▶ **TASK ITEM**:
Transcribe all of the records exactly, leaving every line as it is.

▶ **Data records**:
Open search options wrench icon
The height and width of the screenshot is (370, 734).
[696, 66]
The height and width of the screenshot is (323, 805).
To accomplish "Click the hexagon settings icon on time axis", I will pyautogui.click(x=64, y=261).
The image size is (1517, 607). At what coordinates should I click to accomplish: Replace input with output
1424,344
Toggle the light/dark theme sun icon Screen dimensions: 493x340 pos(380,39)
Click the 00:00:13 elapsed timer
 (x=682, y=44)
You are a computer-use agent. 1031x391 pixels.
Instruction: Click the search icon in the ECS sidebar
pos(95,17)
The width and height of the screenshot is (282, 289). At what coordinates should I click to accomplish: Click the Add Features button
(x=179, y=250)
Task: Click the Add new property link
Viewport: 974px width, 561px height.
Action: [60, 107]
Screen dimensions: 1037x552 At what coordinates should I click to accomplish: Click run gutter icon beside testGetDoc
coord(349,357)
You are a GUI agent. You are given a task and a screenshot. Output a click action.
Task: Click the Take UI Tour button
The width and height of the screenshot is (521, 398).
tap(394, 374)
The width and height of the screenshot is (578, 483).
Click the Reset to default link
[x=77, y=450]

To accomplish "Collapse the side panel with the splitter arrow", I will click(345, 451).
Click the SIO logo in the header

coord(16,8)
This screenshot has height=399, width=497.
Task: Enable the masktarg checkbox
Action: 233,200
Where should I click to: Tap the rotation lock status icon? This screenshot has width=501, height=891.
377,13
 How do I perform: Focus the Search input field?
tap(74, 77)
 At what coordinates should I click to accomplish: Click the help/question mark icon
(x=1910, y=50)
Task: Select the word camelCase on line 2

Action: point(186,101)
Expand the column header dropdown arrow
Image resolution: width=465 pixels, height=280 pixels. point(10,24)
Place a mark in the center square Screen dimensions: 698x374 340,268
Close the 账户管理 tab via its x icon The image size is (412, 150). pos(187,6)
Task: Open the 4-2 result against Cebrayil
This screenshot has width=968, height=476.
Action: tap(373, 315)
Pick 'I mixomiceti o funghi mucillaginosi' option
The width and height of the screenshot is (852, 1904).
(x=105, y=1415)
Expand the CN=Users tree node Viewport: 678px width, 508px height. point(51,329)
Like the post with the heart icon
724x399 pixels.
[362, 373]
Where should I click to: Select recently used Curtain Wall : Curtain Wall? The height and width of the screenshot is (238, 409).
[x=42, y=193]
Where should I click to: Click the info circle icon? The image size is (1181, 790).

▶ **OUTPUT OF THE TASK**:
Open search options wrench icon
The height and width of the screenshot is (370, 734).
[696, 66]
The height and width of the screenshot is (323, 805).
To accomplish "Click the hexagon settings icon on time axis", I will pyautogui.click(x=64, y=261).
The image size is (1517, 607). At what coordinates should I click to accomplish: Replace input with output
1424,344
Toggle the light/dark theme sun icon Screen dimensions: 493x340 pos(380,39)
Click the 00:00:13 elapsed timer
 (x=682, y=44)
You are a computer-use agent. 1031x391 pixels.
Instruction: Click the search icon in the ECS sidebar
pos(95,17)
The width and height of the screenshot is (282, 289). At what coordinates should I click to accomplish: Click the Add Features button
(x=179, y=250)
Task: Click the Add new property link
Viewport: 974px width, 561px height.
Action: [60, 107]
Screen dimensions: 1037x552 At what coordinates should I click to accomplish: Click run gutter icon beside testGetDoc
coord(349,357)
You are a GUI agent. You are given a task and a screenshot. Output a click action.
Task: Click the Take UI Tour button
The width and height of the screenshot is (521, 398).
tap(394, 374)
The width and height of the screenshot is (578, 483).
Click the Reset to default link
[x=77, y=450]

To accomplish "Collapse the side panel with the splitter arrow", I will click(345, 451).
Click the SIO logo in the header

coord(16,8)
This screenshot has height=399, width=497.
Task: Enable the masktarg checkbox
Action: 233,200
Where should I click to: Tap the rotation lock status icon? This screenshot has width=501, height=891.
377,13
 How do I perform: Focus the Search input field?
tap(74, 77)
 At what coordinates should I click to accomplish: Click the help/question mark icon
(x=1910, y=50)
Task: Select the word camelCase on line 2

Action: point(186,101)
Expand the column header dropdown arrow
Image resolution: width=465 pixels, height=280 pixels. point(10,24)
Place a mark in the center square Screen dimensions: 698x374 340,268
Close the 账户管理 tab via its x icon The image size is (412, 150). pos(187,6)
Task: Open the 4-2 result against Cebrayil
This screenshot has width=968, height=476.
Action: tap(373, 315)
Pick 'I mixomiceti o funghi mucillaginosi' option
The width and height of the screenshot is (852, 1904).
(x=105, y=1415)
Expand the CN=Users tree node Viewport: 678px width, 508px height. point(51,329)
Like the post with the heart icon
724x399 pixels.
[362, 373]
Where should I click to: Select recently used Curtain Wall : Curtain Wall? The height and width of the screenshot is (238, 409).
[x=42, y=193]
Where should I click to: Click the info circle icon? The image size is (1181, 790).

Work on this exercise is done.